They, however, that set their hearts on
reflection, succeed in protecting their souls. The person governed by his
senses does not know that death has come at his door. At last, dragged by
the messengers of the Destroyer, he meets with destruction at the
appointed time. Agitated by his senses, for whatever good and evil has
been done at the outset and having enjoyed or suffered the fruits of
these, he once more becomes indifferent to his acts of self-slaughter.

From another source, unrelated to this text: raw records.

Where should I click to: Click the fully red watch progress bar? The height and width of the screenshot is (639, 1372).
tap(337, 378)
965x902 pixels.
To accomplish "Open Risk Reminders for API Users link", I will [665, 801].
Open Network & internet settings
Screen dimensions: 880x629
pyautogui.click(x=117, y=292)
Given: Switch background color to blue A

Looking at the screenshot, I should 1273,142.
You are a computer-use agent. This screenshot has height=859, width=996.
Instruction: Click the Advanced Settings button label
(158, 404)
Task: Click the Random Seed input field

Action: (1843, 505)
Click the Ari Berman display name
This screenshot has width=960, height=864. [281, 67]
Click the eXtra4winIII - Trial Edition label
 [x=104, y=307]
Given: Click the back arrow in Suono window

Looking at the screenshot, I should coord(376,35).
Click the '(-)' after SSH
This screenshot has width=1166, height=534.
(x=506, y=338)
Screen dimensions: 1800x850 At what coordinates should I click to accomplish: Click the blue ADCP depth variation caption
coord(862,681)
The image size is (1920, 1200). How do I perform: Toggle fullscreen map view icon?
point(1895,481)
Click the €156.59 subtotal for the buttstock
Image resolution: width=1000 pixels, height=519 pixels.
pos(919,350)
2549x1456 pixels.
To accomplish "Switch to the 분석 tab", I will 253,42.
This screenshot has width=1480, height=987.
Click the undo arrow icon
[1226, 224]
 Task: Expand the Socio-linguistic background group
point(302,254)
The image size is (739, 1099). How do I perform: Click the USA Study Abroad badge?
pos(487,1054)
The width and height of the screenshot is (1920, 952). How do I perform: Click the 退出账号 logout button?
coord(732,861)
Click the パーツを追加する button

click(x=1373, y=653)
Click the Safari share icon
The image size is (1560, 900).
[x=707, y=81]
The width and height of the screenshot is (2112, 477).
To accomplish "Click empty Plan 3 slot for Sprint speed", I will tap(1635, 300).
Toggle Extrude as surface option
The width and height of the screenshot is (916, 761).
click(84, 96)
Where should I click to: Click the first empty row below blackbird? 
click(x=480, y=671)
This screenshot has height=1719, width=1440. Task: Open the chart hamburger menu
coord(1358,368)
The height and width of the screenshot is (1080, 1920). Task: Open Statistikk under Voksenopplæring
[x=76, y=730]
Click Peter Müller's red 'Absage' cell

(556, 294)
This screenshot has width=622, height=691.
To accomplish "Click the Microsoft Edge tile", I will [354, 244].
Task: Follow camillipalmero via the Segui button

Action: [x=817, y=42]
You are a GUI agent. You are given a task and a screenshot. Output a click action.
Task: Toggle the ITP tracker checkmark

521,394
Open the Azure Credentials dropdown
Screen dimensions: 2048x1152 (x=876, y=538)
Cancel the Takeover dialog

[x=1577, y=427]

Alas, the world is deceived, and covetousness brings it under its
dominion. Deprived of understanding by covetousness, wrath, and fear, one
knows not ones own self. Filled with joy at ones own respectability of
birth, one is seen to traduce those that are not high-born. Swelled also
with pride of wealth, one is seen to contemn the poor. One regards others
to be ignorant fools, but seldom takes a survey of ones own self. One
attributes faults to others but is never desirous to punish ones own
self. Since the wise and the ignorant, the rich and the poor, the
high-born and the lowborn, the honoured and the dishonoured, all go to
the place of the dead and sleep there freed from every anxiety, with
bodies divested of flesh and full only of bones united by dried-up
tendons, whom amongst them would the survivors look upon as distinguished
above the others and by what signs would they ascertain the attributes of
birth and beauty? When all, stretched after the same fashion, sleep on
the bare ground, why then should men, taking leave of their senses,
desire to deceive one another? He that, looking at this saying (in the
scriptures) with his own eyes or hearing it from others, practiseth
virtue in this unstable world of life and adhereth to it from early age,
attaineth to the highest end.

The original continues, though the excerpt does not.